Assignment 1 Creative Writing Exercise
You know me. Not into all this violence, and that Hamlet I’d been dragged to before… well, I’d rather not say. The manner and actions were distasteful, but I’d rather not speak ill.
When my dear lord husband announced the good news that Master Burbage would be the noble prince in this fresh version, I relented. After seeing that superb artiste’s Malvolio in ‘Twelfth Night’ and his “Richard II” four years past, I knew I’d been in safe hands, and I do like a good play, me. Oh, and was I right! The minute he strode onto the stage, my chin rested upon my hands and there I stayed. He spoke to me, and me alone, though surrounded by the throng who gasped, cried, cheered and screamed in unison, and which I was part of. Even though the Ghost scared me silly, and the swords flashed silver, I could hardly look away.
Who knew what a twist this Master Playwright Shakespeare would throw? A slippery one, that one! I thought the dagger would slide into the king when the players performed his dread reinactment, but no! On they went, to delve deeper, and how Master Burbage expressed fuller madness, or was it not? My mind has come away full of winding tangled wonder ready for unknotting. He grasped my heart and soul. Though at times, I would have leapt upon that stage and given him a good slapping! Then t’other times, I would have clambered again to grasp and shake sense into him, then hugged him so tightly to ease the grief. How I cried!
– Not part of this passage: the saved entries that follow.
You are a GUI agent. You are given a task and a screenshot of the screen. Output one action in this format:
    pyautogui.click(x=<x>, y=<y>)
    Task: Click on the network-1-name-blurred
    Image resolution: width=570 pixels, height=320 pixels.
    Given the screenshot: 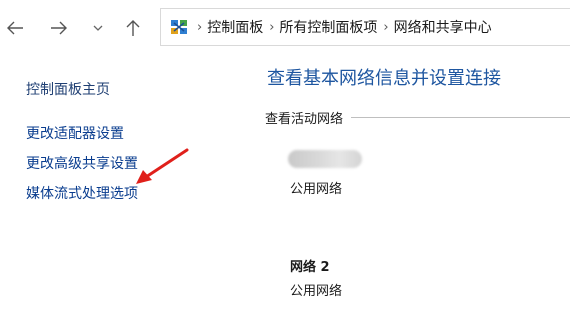 What is the action you would take?
    pyautogui.click(x=325, y=159)
    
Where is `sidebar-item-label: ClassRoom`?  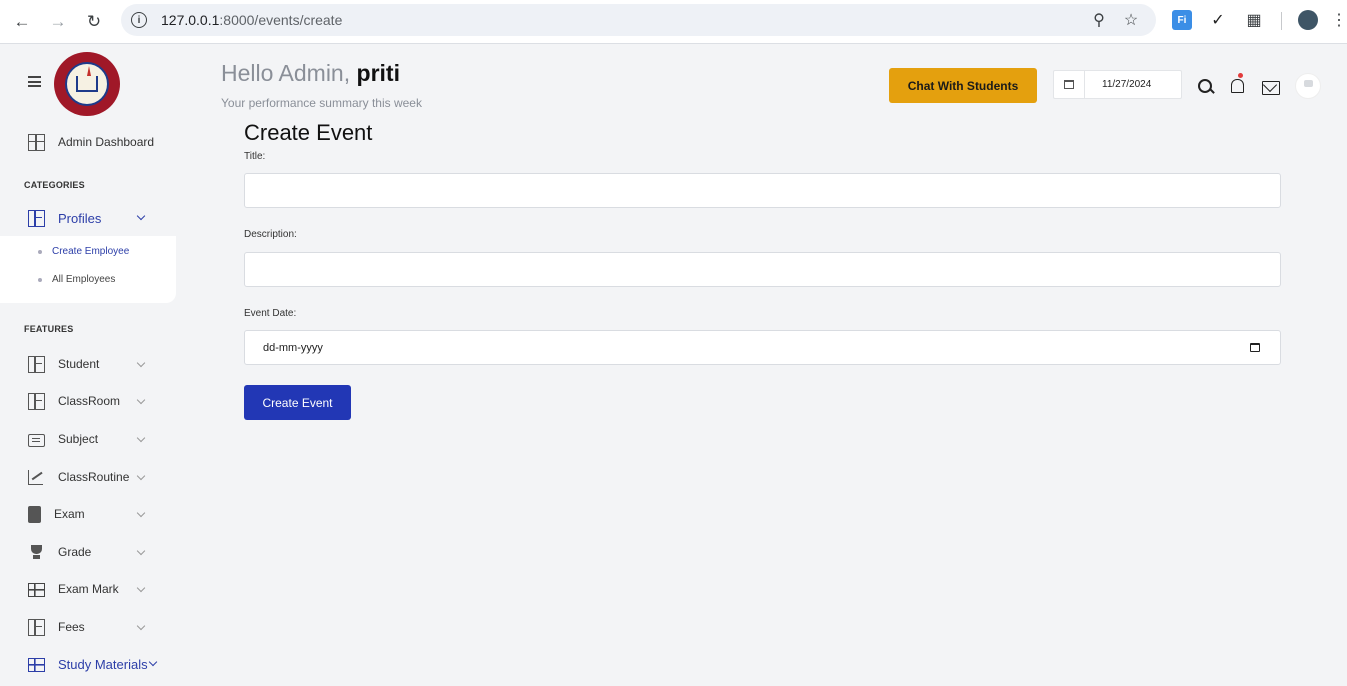 sidebar-item-label: ClassRoom is located at coordinates (90, 401).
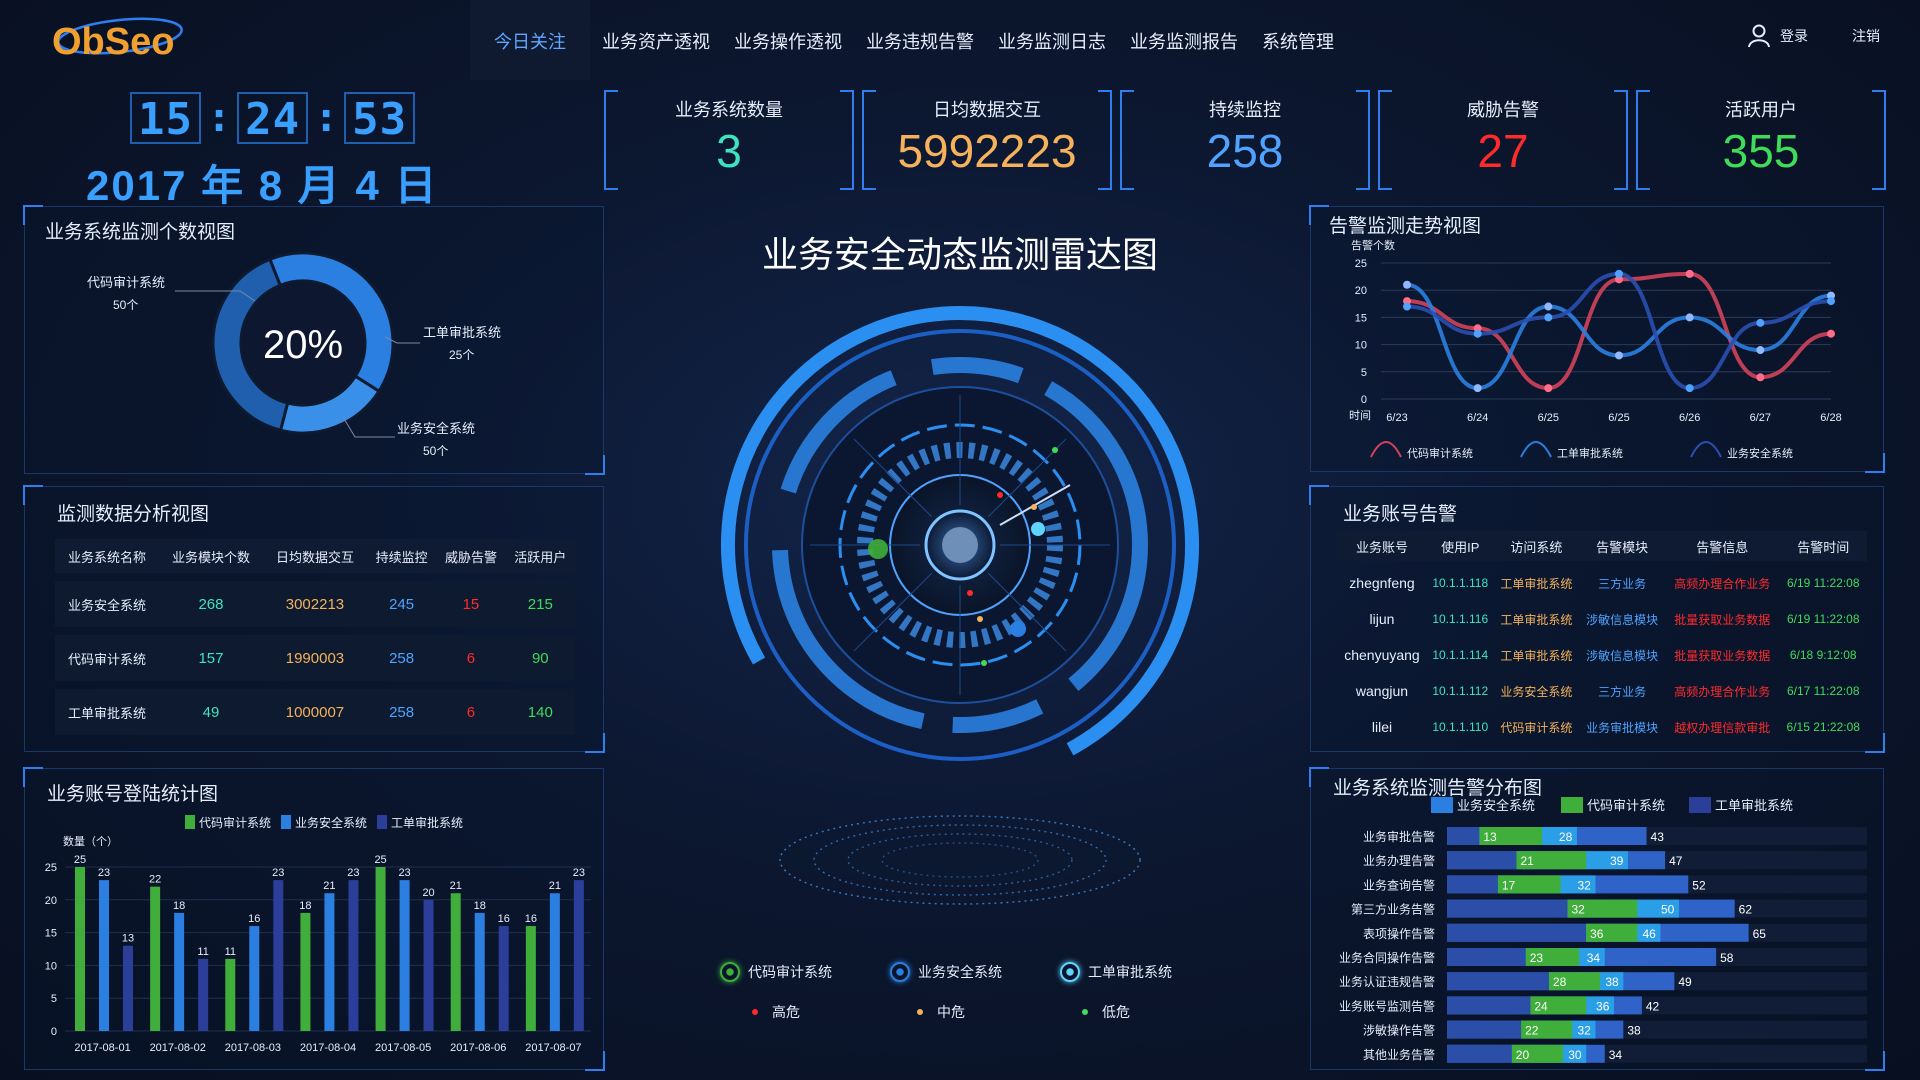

There was no question of the insanity of the undone Ophelia. The descent in which she fell, the poor girl! From blossoming beauty to hysterical songstress and then her final dive into death. I drowned my sorrow for her. To see complete collapse in such a short time, I clean forgot that our Ophelia was a lad, such was the talent of performance.
Each character brought to the stage a realness that I thought I was watching actual private goings-on. I felt I was spying… like Claudius and Polonius!
That Queen, what a cow! For not seeing her son’s debilitating grief, and siding with her new husband. What women marries her husband’s brother? Two months after his death! His flesh not yet decay, no wonder he was turning in his grave.
So to the ghost, even though you knew it to be another player. The way they caused the unnatural to walk in a manner so different from the rest, you couldn’t help but think that dark arts were in the making of this tale. The chill to my own bones, I felt that death walked abroad in that theatre tonight. Yet, was it a true ghost? If Horatio could admit it along with Hamlet, it must be true, but later, Queen Gertrude could not see it. Was this Hamlet’s madness, or her guilty refusal to see the truth? I don’t know. This is another knot to unravel in my thoughts. What a treat have I experienced this eve! Truly a spectacle that will go with me to my own grave.